Set problem » Rewrite the lines from the first one through the line with "click(261, 24)", replacing "Viewport" with "Window" and leaving everything else the same.

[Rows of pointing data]
══════════
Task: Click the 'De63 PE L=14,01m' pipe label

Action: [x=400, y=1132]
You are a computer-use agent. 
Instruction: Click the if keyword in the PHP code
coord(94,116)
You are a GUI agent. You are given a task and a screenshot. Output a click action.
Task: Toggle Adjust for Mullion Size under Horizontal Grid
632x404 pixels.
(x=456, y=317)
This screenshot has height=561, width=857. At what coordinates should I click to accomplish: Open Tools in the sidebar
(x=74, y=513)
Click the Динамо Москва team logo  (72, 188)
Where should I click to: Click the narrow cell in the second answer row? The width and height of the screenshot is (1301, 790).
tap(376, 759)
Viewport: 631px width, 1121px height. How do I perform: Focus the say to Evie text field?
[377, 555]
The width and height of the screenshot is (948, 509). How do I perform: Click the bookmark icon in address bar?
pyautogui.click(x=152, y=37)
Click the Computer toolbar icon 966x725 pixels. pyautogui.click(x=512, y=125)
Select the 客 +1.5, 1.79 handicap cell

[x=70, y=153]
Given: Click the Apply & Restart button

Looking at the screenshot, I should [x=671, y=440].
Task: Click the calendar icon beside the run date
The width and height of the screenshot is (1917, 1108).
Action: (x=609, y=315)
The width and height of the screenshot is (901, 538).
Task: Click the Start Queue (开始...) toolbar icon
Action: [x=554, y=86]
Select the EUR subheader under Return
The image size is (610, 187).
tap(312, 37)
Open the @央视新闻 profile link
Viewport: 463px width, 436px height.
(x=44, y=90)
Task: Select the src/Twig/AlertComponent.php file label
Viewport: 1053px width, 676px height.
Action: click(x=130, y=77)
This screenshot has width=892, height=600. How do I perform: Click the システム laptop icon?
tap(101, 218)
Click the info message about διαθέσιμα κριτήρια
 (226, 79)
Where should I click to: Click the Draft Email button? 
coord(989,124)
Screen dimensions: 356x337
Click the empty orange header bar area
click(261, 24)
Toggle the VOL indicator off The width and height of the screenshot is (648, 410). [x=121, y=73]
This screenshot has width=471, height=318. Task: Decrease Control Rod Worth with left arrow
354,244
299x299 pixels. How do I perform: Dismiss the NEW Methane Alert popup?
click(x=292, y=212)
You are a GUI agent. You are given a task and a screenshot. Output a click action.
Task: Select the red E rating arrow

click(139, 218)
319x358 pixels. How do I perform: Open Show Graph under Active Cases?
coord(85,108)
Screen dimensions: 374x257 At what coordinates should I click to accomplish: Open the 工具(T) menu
══════════
In response »
Task: Click the 'De63 PE L=14,01m' pipe label

Action: [x=400, y=1132]
You are a computer-use agent. 
Instruction: Click the if keyword in the PHP code
coord(94,116)
You are a GUI agent. You are given a task and a screenshot. Output a click action.
Task: Toggle Adjust for Mullion Size under Horizontal Grid
632x404 pixels.
(x=456, y=317)
This screenshot has height=561, width=857. At what coordinates should I click to accomplish: Open Tools in the sidebar
(x=74, y=513)
Click the Динамо Москва team logo  (72, 188)
Where should I click to: Click the narrow cell in the second answer row? The width and height of the screenshot is (1301, 790).
tap(376, 759)
Window: 631px width, 1121px height. How do I perform: Focus the say to Evie text field?
[377, 555]
The width and height of the screenshot is (948, 509). How do I perform: Click the bookmark icon in address bar?
pyautogui.click(x=152, y=37)
Click the Computer toolbar icon 966x725 pixels. pyautogui.click(x=512, y=125)
Select the 客 +1.5, 1.79 handicap cell

[x=70, y=153]
Given: Click the Apply & Restart button

Looking at the screenshot, I should [x=671, y=440].
Task: Click the calendar icon beside the run date
The width and height of the screenshot is (1917, 1108).
Action: (x=609, y=315)
The width and height of the screenshot is (901, 538).
Task: Click the Start Queue (开始...) toolbar icon
Action: [x=554, y=86]
Select the EUR subheader under Return
The image size is (610, 187).
tap(312, 37)
Open the @央视新闻 profile link
Window: 463px width, 436px height.
(x=44, y=90)
Task: Select the src/Twig/AlertComponent.php file label
Window: 1053px width, 676px height.
Action: click(x=130, y=77)
This screenshot has width=892, height=600. How do I perform: Click the システム laptop icon?
tap(101, 218)
Click the info message about διαθέσιμα κριτήρια
 (226, 79)
Where should I click to: Click the Draft Email button? 
coord(989,124)
Screen dimensions: 356x337
Click the empty orange header bar area
click(261, 24)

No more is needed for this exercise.